Award-winning author Moira Fowley was born to an Irish father and a French mother. In her childhood, she split her time between Dublin, Paris, and the south-west of France.

Looking back at her formative years, she cannot recall a time when she didn’t write.

“I have kept diaries since I could write full sentences, and I have been telling stories my whole life,” Fowley tells Celtic Life International via email. “Writing has always been a compulsion more than a decision: both an outlet for inescapable daydreams and sometimes the only way for me – a gluttonous yet picky reader – to find the particular stories I crave.”

She describes her journey to becoming a professional writer as a “vague eventuality” – one that didn’t come with an inherent blueprint or map.
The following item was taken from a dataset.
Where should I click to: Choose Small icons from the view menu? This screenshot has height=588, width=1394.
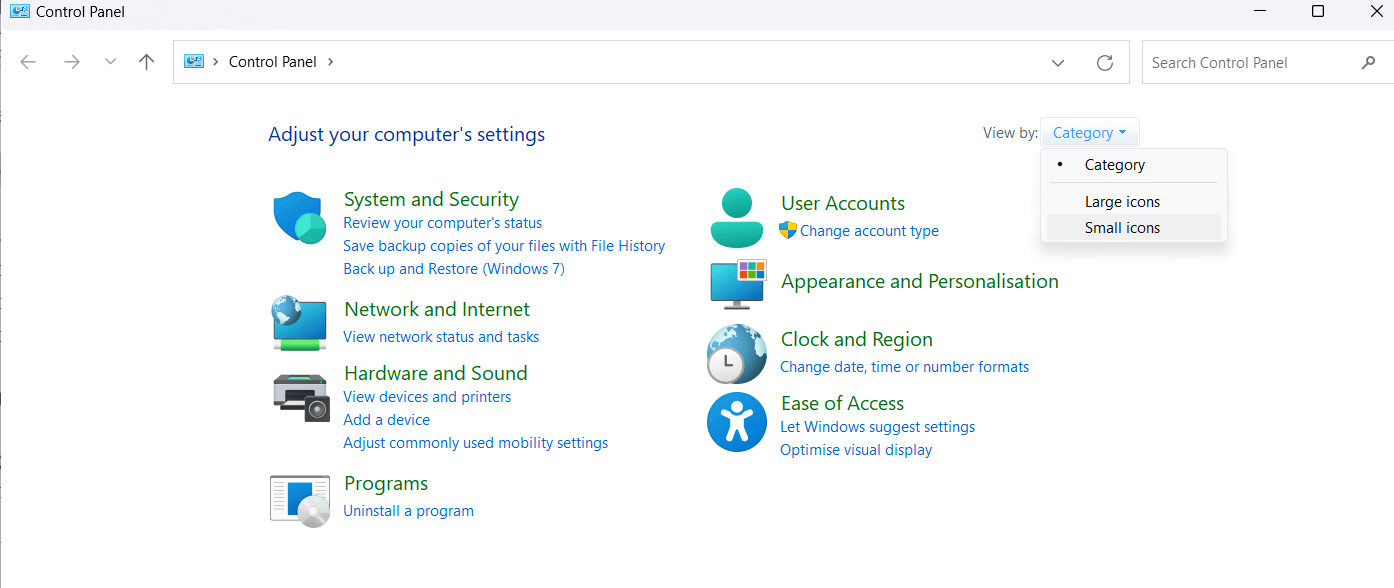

Fowley published her first book, The Accident Season, in 2011 and knew immediately that literature was the only path for her.

“I can’t not write – it is bone-deep in my body. It’s not physically possible; writing things down is how I remember, how I tell myself the story of my life and the stories in my head. It is the only way I can think, sometimes. I am still always chasing each morsel of perfect story to add to my reading banquet.”
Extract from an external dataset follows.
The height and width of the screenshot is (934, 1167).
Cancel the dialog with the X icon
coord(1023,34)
The Accident Season was shortlisted for both the Waterstones Children’s Book Prize and the North East Teen Book Awards. It was also nominated for the Carnegie Medal (Britain) and won the School Library Association of Ireland Great Reads Award.

Following the success of her debut, the scribe released two more novels – Spellbook of Lost and Found (2017), and Some Bad Apples (2019) – both of which were shortlisted for the Irish Book Awards.
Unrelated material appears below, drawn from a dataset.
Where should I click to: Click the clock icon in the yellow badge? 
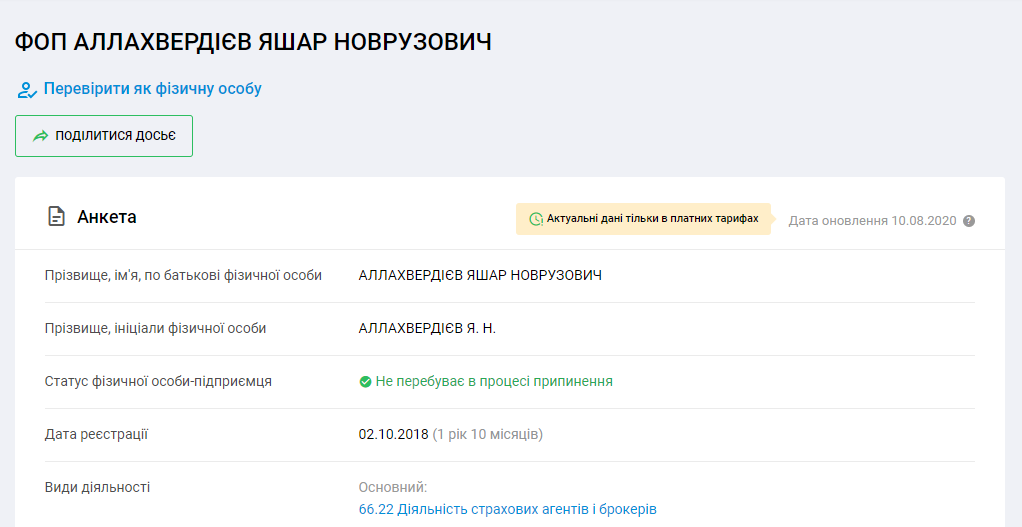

All three novels are marketed to young adult audiences, and contain elements of magic and magical realism, mystery, witches, and LGBTQIA+ themes. Although the books’ subjects are similar, Fowley explains that the stories and the writing styles are not.

“With each book my writing shifts, and with each book I challenge myself to swim further out past the boundaries of my comfort zone and allow myself to be more.”

Fowley notes that her latest effort, EYES GUTS THROAT BONES – her first short story collection (and her first book for adult readers) – is a totally different body of water. And though it echoes the core themes of her previous works, it does so in a darker and more mature way.

“This is an ocean I will happily drown in.”

Interestingly, she notes that EYES GUTS THROAT BONES isn’t the book she set out to write.

“When Ireland went into lockdown in March of 2020, I was supposed to be writing the first draft of my fourth YA novel, but between home-schooling my children and navigating the end of the world, I couldn’t make it work. So, one morning I abandoned my laptop and walked into the forest with a notebook and the first story of this collection came bleeding out. After the first story came another, and another, until I had to face the fact that, without planning it or even properly realizing it, I had begun writing a collection of short stories. I sat in the forest, and I listened to my body. I asked myself: ‘Where do you feel it?’ The answer became the title. Eyes. Guts. Throat. Bones.

“Throughout the process, I learned to write a story as a mirror, like those pressed-paint butterflies children make by folding paper. I learned to be entirely consumed by a story, and then to let it go. I learned to listen to my body, to lean into my wildness all the way, and to get my hands dirty. What a feast, finishing a book. What a surprise, every damn time.”

She says the response from early readers has been “beautiful.”

“These are horrible love stories, queer and gory and intense: they won’t be for everyone. But those they are for seem to love them.”

Fowley is currently working on her next project, her debut adult novel. She explains that the work is thematically similar to EYES GUTS THROAT BONES and is primarily focused on the body, monstrous femininity, queer desire, and appetite.

“There is something indescribably powerful about making a book out of nothing but your mind and body. I am taken aback every time it happens, as if the book has written me rather than the other way around.”